BET results before and after adsorption.

Sample	Surface area (m2/g)	Pore size (Å)	Pore volume (cm3/g)	Average pore diameter (nm)
Zeolite Y	445.36	30.53	0.60	30.53
Zeolite Y with eosin	442.67	19.34	0.60	30.53
Zeolite Y with MO	442.61	25.53	0.60	30.53

Figure 2.

Spectra FTIR features of zeolite Y before and after adsorption with methyl orange and eosin yellow dye.

Figure 3.

(a) Effect of contact time on the amount adsorbed of eosin yellow, (b) effect of contact time on the amount adsorbed of methyl orange at (temperature = 303 K, agitation speed = 100 rpm, volume = 100 mL, weight = 0.1 g).

Effects of operational parameters on methyl orange and eosin yellow dye Adsorption

Contact time

Figure 3a,b demonstrate the effect of contact time on the quantity of dyes adsorbed. It was observed that the amount of MO and EY uptake is increased with increasing contact time at all initial dye concentrations. Furthermore, the amount of dye adsorbed increases with the initial dye concentration. The adsorption uptake for the first 30 min was rapid, then proceeded slower. As time proceeds, the dye concentration is reduced due to the accumulation of dye particles in the vacant sites, leading to decreased adsorption. At 60 min, the percentage removal of MO and EY onto zeolite Y was 63%, 61%, 59%, 53, and 59% for MO and 51%, 48%, 54.30%, 49.50%, and 56.40% for EY at concentrations of 20, 30, 40, 50, and 60 mg/L, respectively. At 90 min, the percentage removal of MO and EY onto zeolite Y was 80%, 67%, 65%, 61%, and 62% for MO and 60%, 51.20%, 64.70%, 65.60%, and 61% for EY at concentrations of 20, 30, 40, 50, and 60 mg/L, respectively. The large percentage removal at low concentrations is due to the availability of more active adsorption sites on the zeolite with less MO and EY molecules to occupy, so the limited available MO and EY molecules were adsorbed rapidly^{71, 72}.

pH value

Figure 4a,b show the effect of pH on removing eosin yellow and methyl orange dyes from aqueous solutions at various pH levels. When the pH was varied from 2.5 to 10.0, eosin yellow and methyl orange had the greatest adsorption capability at pH 2.5 and 8. The maximum adsorption was observed at pH 2.5 with 95.70% for eosin yellow and pH 8 with 87.90% for methyl orange. These findings could be explained by the differences in surface charge and dye ionisation between the dyes (eosin yellow and methyl orange) and zeolite Y. The lower pH increases H⁺ ion concentration in an acidic medium, and the zeolite Y surface becomes more positively charged.

Figure 4.

Influence of pH on the removal of (a) eosin yellow dye, (b) methyl orange on zeolite Y (adsorbent dose = 0.1 g, initial concentration of both adsorbates = 50 mg/L, contact time = 60 min, agitation speed = 150 rpm, temperature = 303 K).

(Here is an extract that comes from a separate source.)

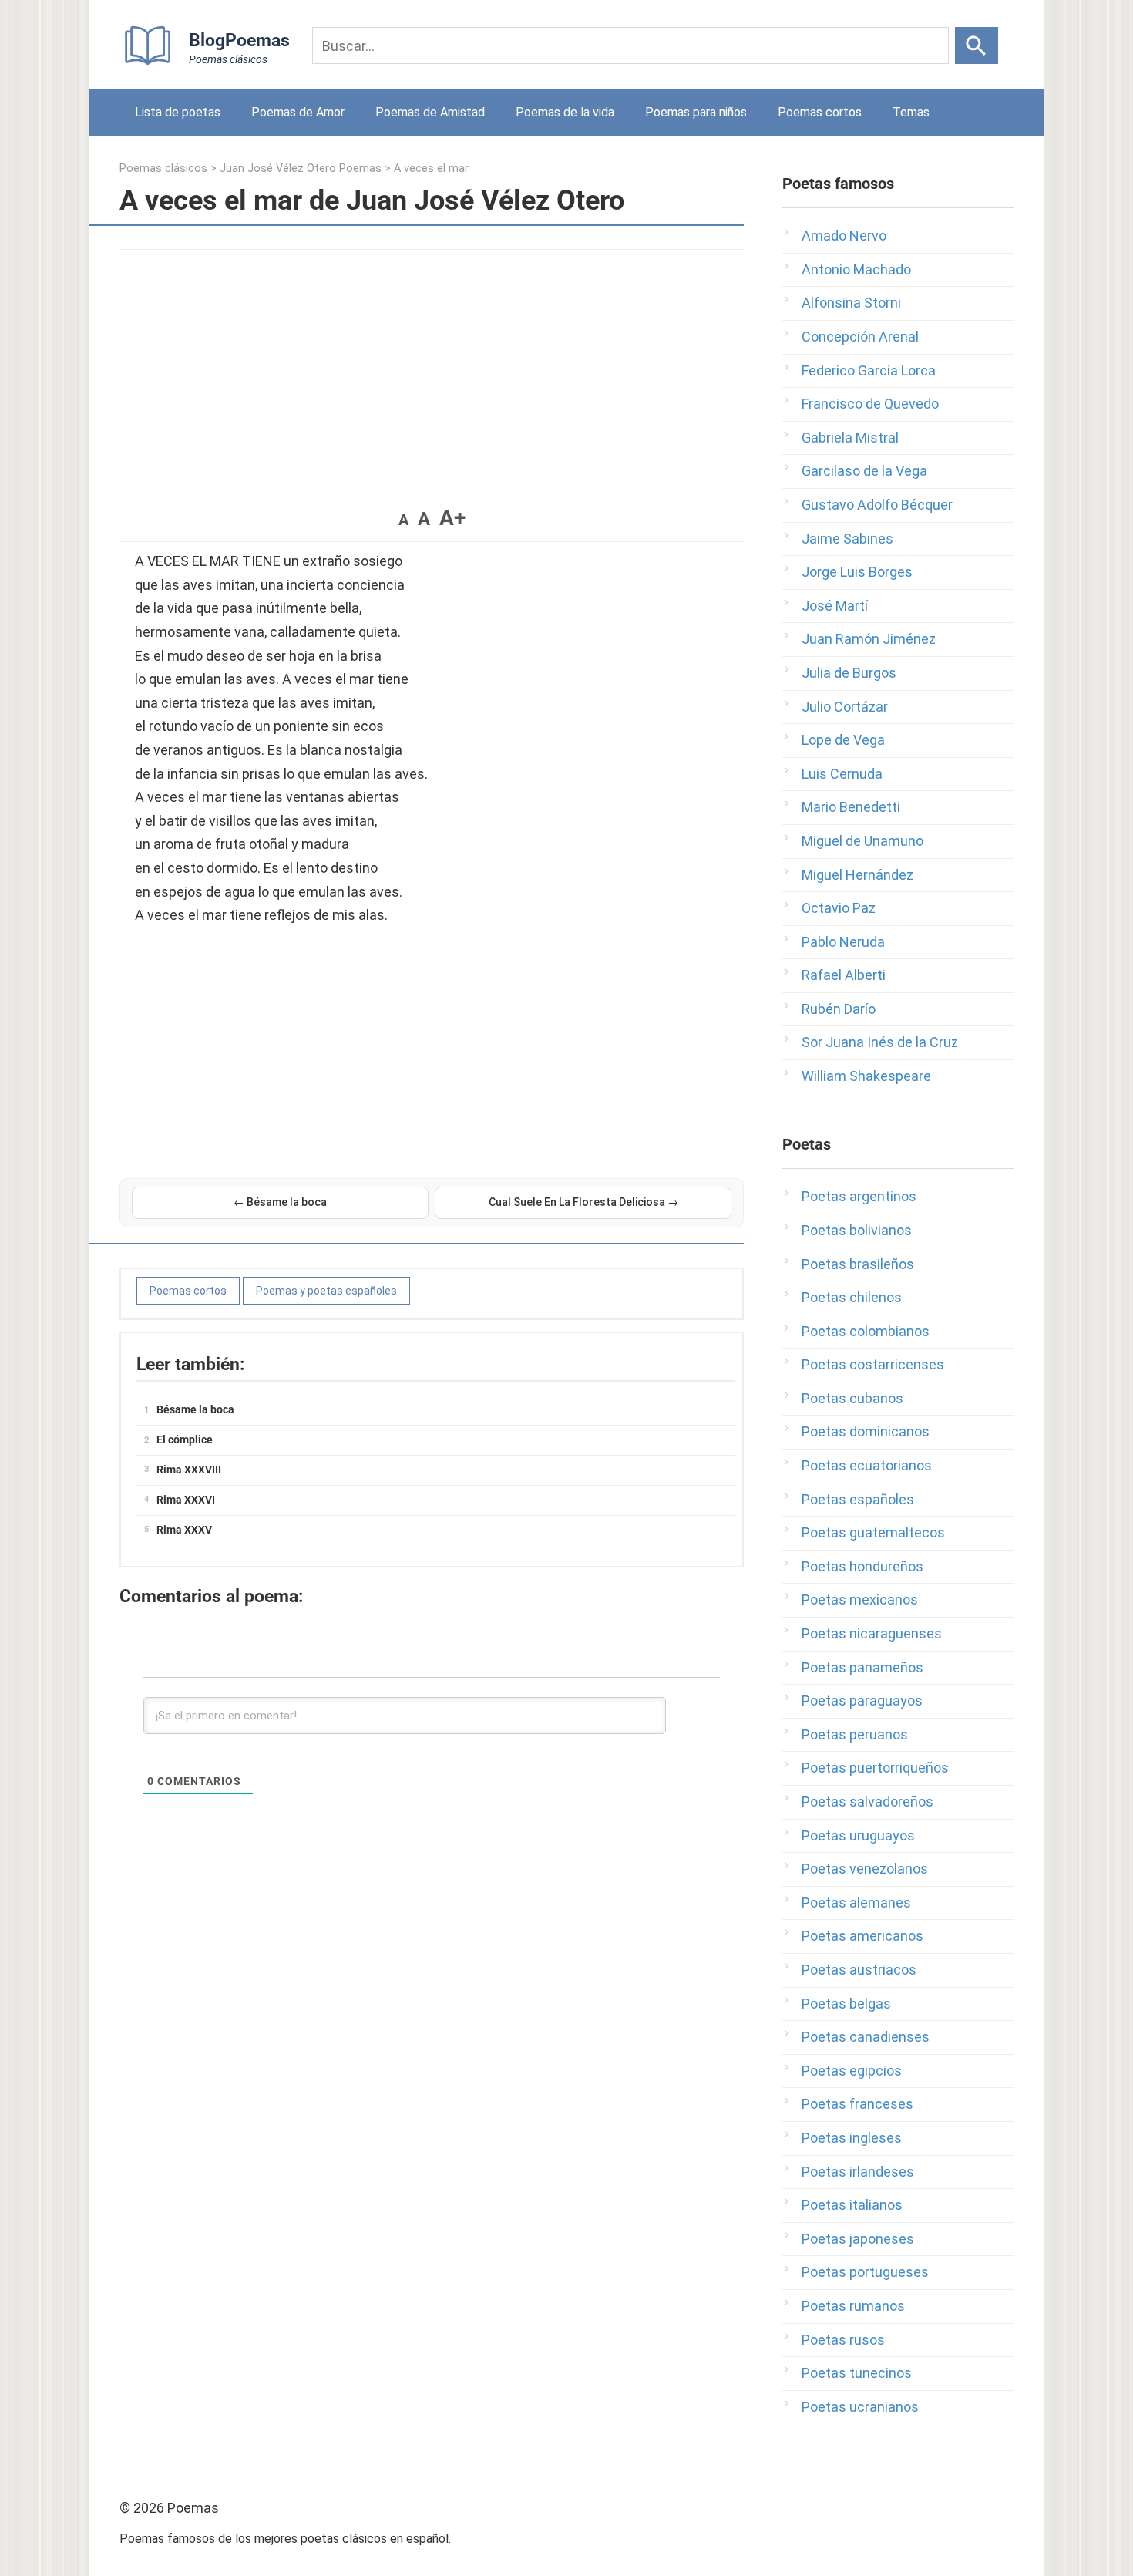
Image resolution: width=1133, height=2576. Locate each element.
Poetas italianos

In contrast, in an alkaline medium, the higher pH OH⁻ ion concentration and the zeolite Y surface become more negatively charged. The strong electrostatic attraction between the anionic methyl orange molecule and the positively charged adsorption site results in the high adsorption of methyl orange dye. Also, the strong electrostatic attraction between the cationic eosin yellow molecule and the negatively charged adsorption site results in high adsorption of eosin yellow dye⁷³.

Adsorbent dosage

The adsorbent dose is also a significant criterion in adsorption studies because it involves effective adsorbate removal while saving money. Figure 5 describes the effect of adsorbent weight (zeolite Y), M, on equilibrium adsorption capacity (Qe). Figure 5a,b shows that as the adsorbent dosage is increased, the adsorption capacity decreases. This is due to the active sites being exposed to a small quantity of adsorbent while a few fractions were exposed to a higher dose of the zeolite Y^{72, 74}. This will influence the increase in the percentage removal of the dyes (methyl orange and eosin yellow). An increase in adsorbent mass leads to increased active sites⁷⁵.

Figure 5.

(a) Adsorbent dosage on eosin yellow dye adsorption by zeolite Y, (b) adsorbent dosage on methyl orange dye adsorption by Zeolite Y (C_o = 30 mg/L, temperature = 303 K, time = 60 min, V = 100 mL).

Temperature effect

The influence of temperature on eosin yellow and methyl orange adsorption using zeolite Y as an adsorbent was studied. The adsorption capacity for the dyes is illustrated in Fig. 6a,b. The zeolite Y's adsorption capacity decreases as the temperature rises from 293 to 333 K. The amount adsorbed decreases from 16.35 to 10.66 mg/g at 20 mg/L, 20.39 to 14.99 mg/g at 30 mg/L, 21.57 to 14.19 mg/g at 40 mg/L, 26.08 to 16.32 mg/g at 50 mg/L and 29.39 to 18.27 mg/g at 60 mg/L for eosin yellow. Likewise for methyl orange, the amount adsorbed decreases from 7.20 to 3.58 mg/g at 20 mg/L, 14.37 to 7.56 mg/g at 30 mg/L, 19.24 to 8.35 mg/g at 40 mg/L, 26.61 to 11.19 mg/g at 50 mg/L, and 26.61 to 11.19 mg/g at 60 mg/L, respectively. These obvious trends support the notion that adsorption is advantageous at low and detrimental at high temperatures. This also implied an exothermic reaction corresponding to the estimated thermodynamic parameters^{71, 72}. The amount of EY and MO adsorbed reduced as the temperature increased, which has a negative effect on eosin yellow and methyl orange adsorption on zeolite Y, demonstrating an inverse link between temperature and percentage removal and adsorption capacity of the adsorption system⁷⁶.

Figure 6.

Effect of temperature on the (a) eosin yellow, (b) methyl orange on zeolite Y (adsorbent dose = 0.1 g, initial concentration of adsorbate = 100 mg/L, contact time = 60 min, agitation speed = 100 rpm).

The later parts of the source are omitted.